Design and Experimental Validation of a Worm-Like Tensegrity Robot for In-Pipe Locomotion

Traditional rigid-body in-pipe robots usually have complex and heavy structures with limited flexibility and adaptability. Although soft in-pipe robots have great improvements in flexibility, they still have manufacturing difficulties due to their reliance on high-performance soft materials. Tensegrity structure is a kind of self-stressed spatial structure consisting discrete rigid struts connected by a continuous net of tensional flexible strings, which combines the advantages of both rigid structures and soft structures. By applying tensegrity structures into robotics, this paper proposes a novel worm-like tensegrity robot for moving inside pipes.

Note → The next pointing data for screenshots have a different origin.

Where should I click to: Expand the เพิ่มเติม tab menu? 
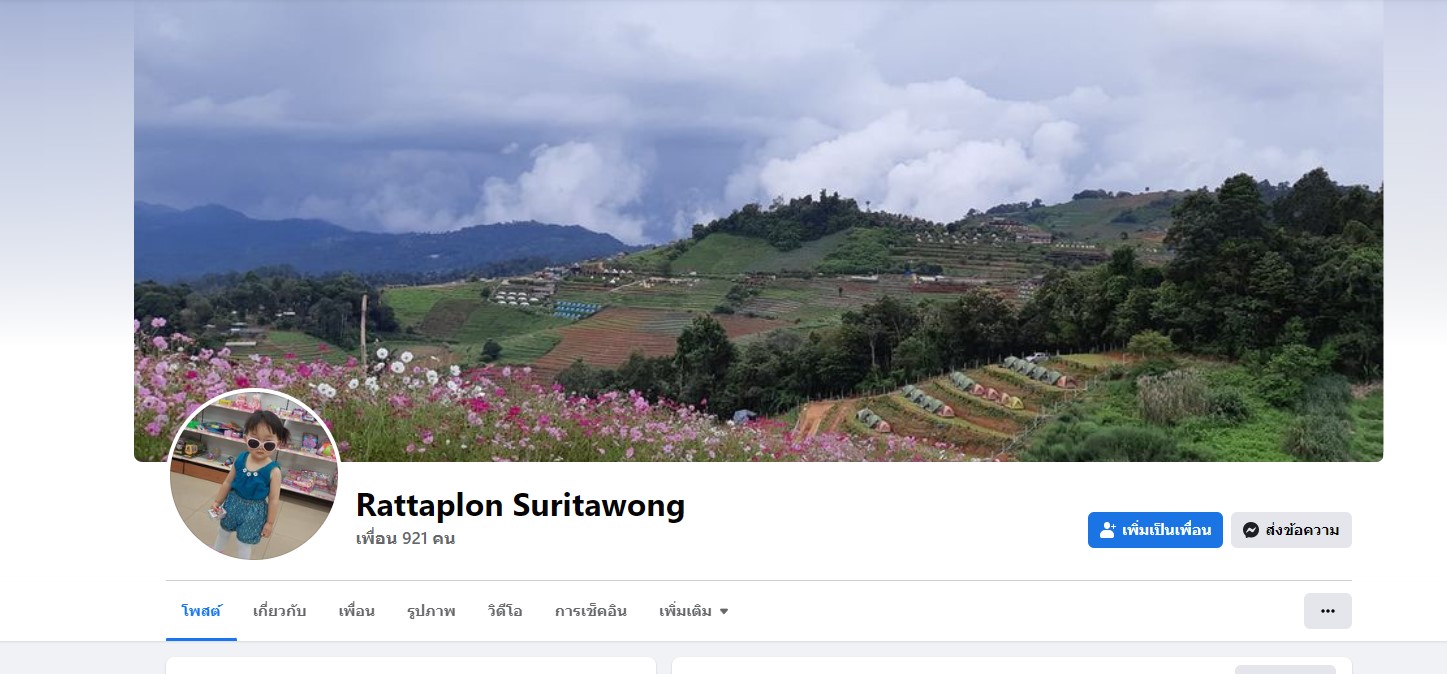(694, 611)
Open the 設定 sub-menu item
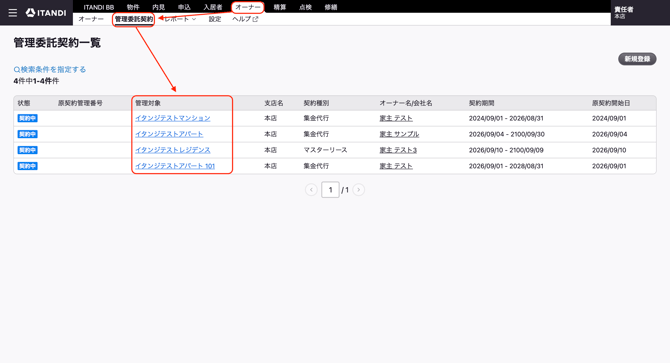This screenshot has height=363, width=670. (215, 19)
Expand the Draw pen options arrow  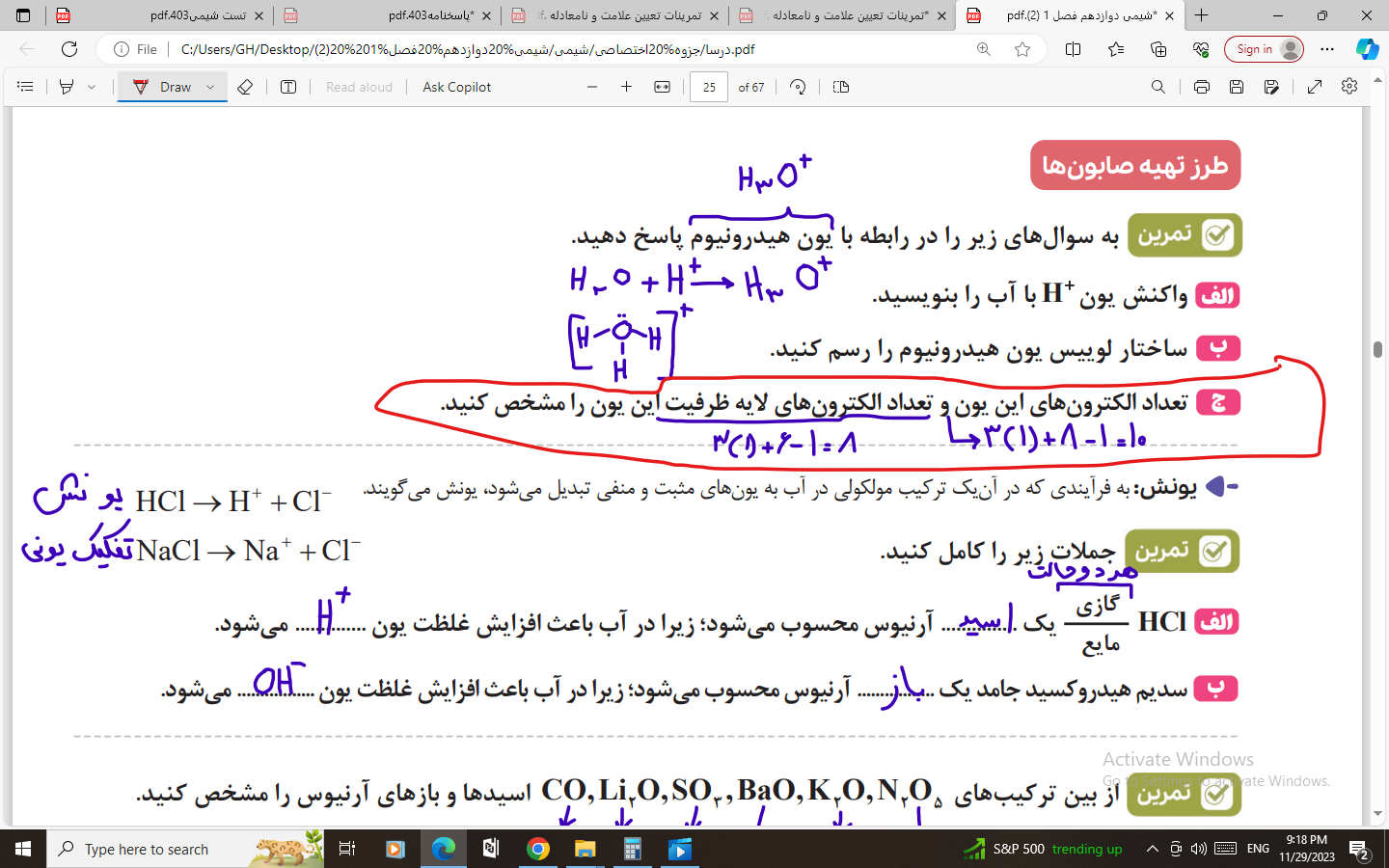click(x=210, y=87)
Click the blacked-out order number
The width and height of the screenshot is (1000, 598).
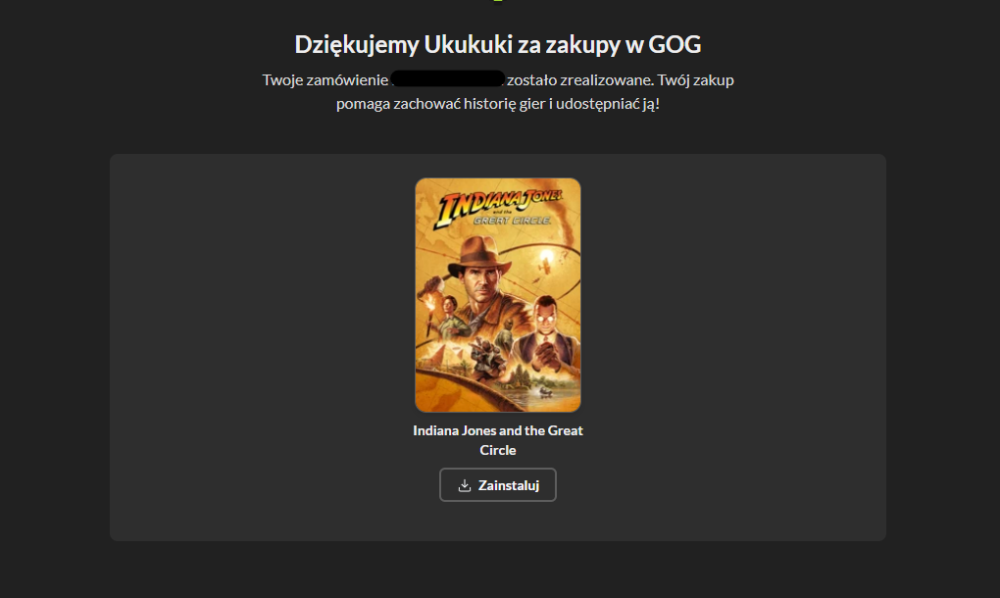coord(448,79)
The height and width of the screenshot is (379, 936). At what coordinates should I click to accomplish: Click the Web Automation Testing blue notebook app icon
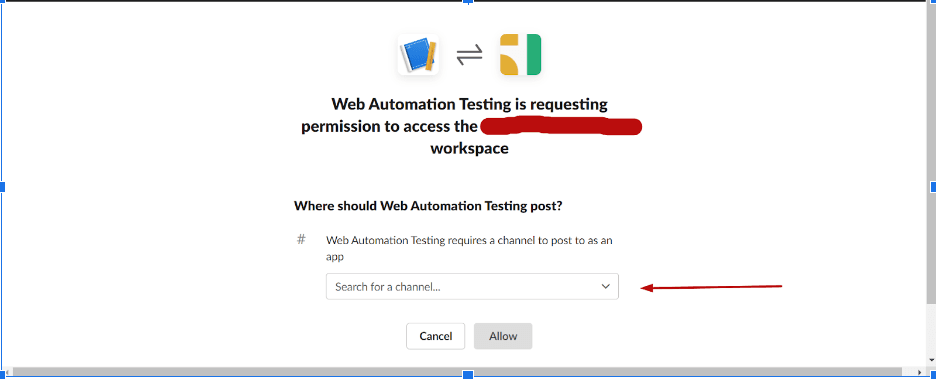(x=418, y=54)
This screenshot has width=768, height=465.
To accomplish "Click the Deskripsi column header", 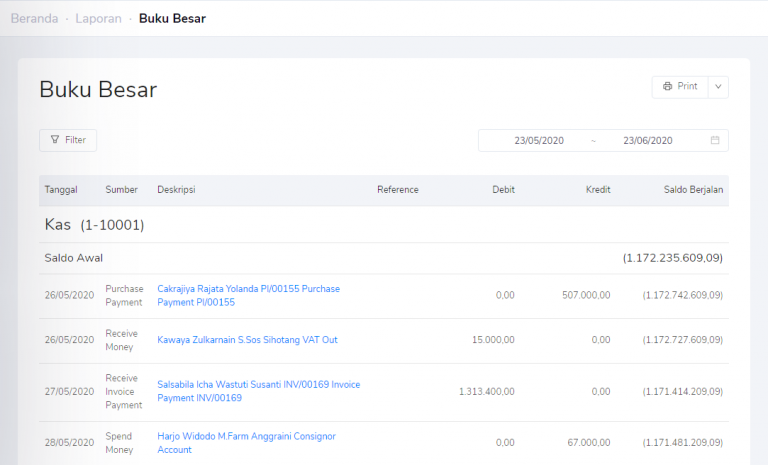I will [178, 190].
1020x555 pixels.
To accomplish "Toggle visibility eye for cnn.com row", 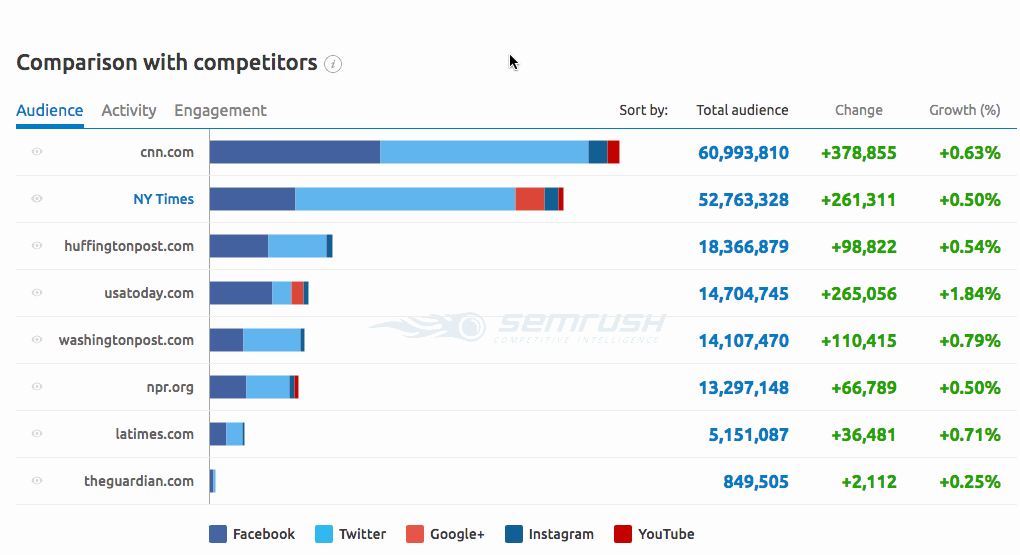I will 37,152.
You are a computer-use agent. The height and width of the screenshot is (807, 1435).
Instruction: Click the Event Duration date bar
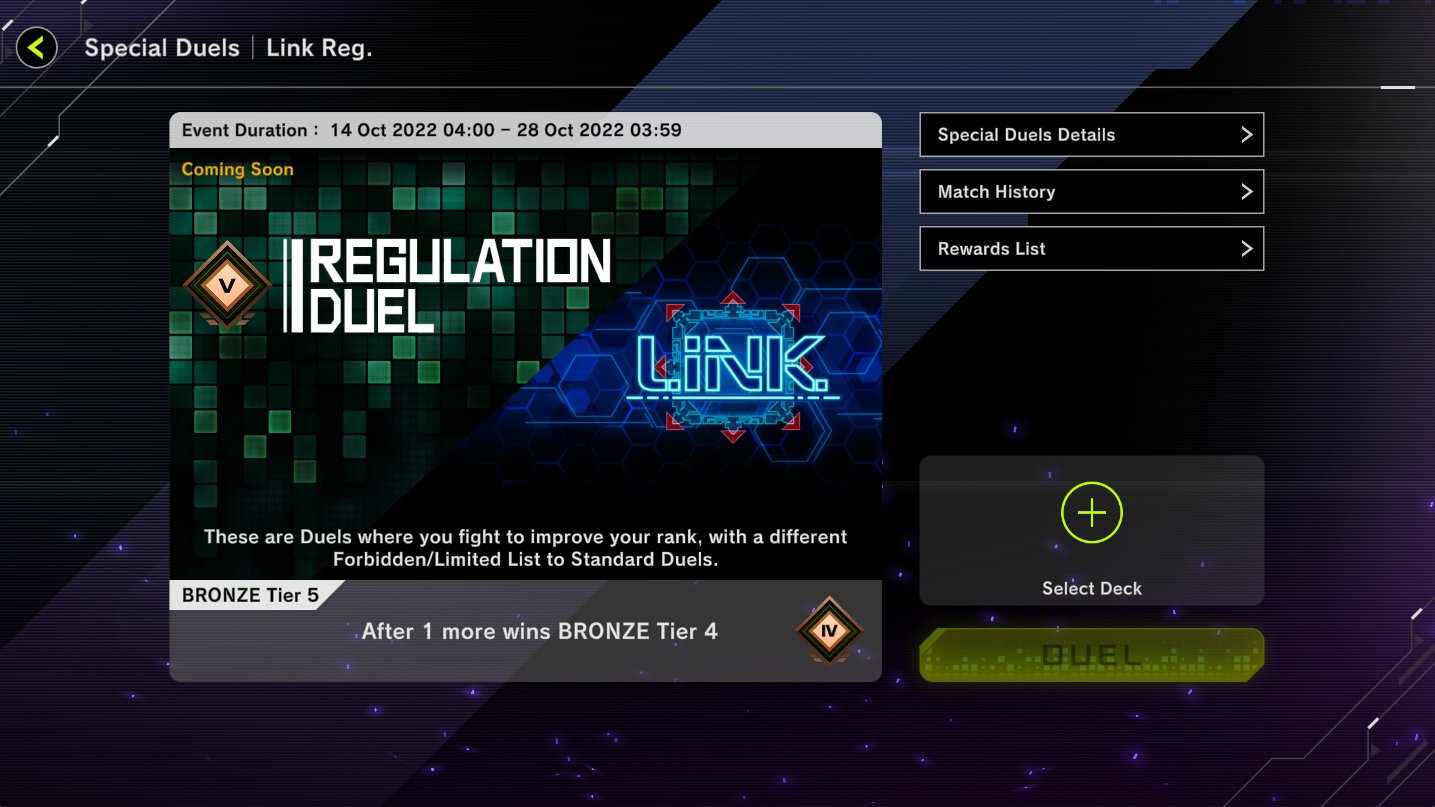tap(525, 130)
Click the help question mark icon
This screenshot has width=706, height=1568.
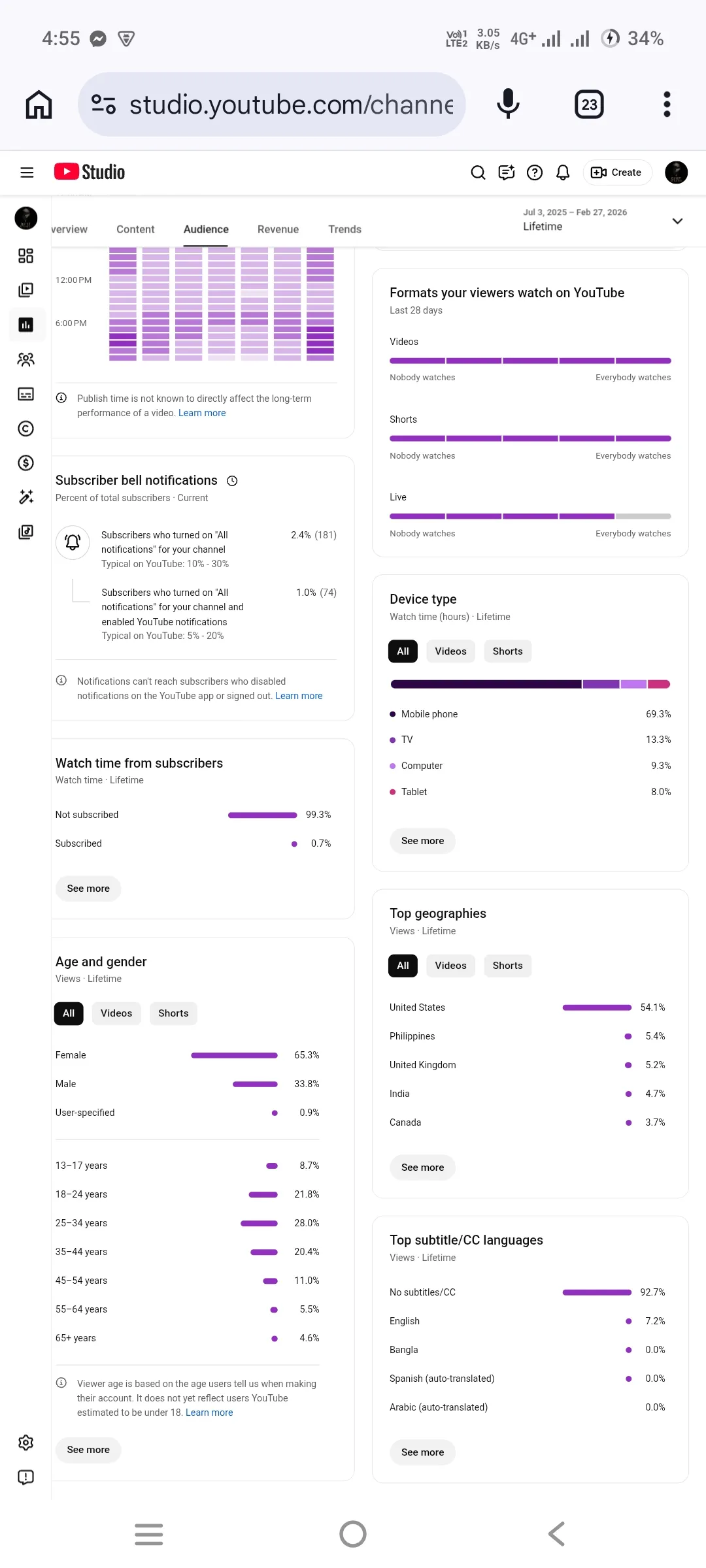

First, a robot module capable of body deformation is designed based on the concept of tensegrity and its deformation performance is analyzed. Then, the optimal parameters of the module are obtained based on the tensegrity form-finding. The deformation ability of the tensegrity module is tested experimentally. Finally, the worm-like tensegrity robot that can crawl inside pipes is developed by connecting three modules in series. Motion performance and load capacity are tested on the prototype of the worm-like tensegrity robot by experiments of moving in horizontal pipe, vertical pipe, and elbow pipe. Experimental results demonstrate the effectiveness of the proposed design and suggest that the robot has high compliance, mobility, and adaptability although with simple structure and low cost.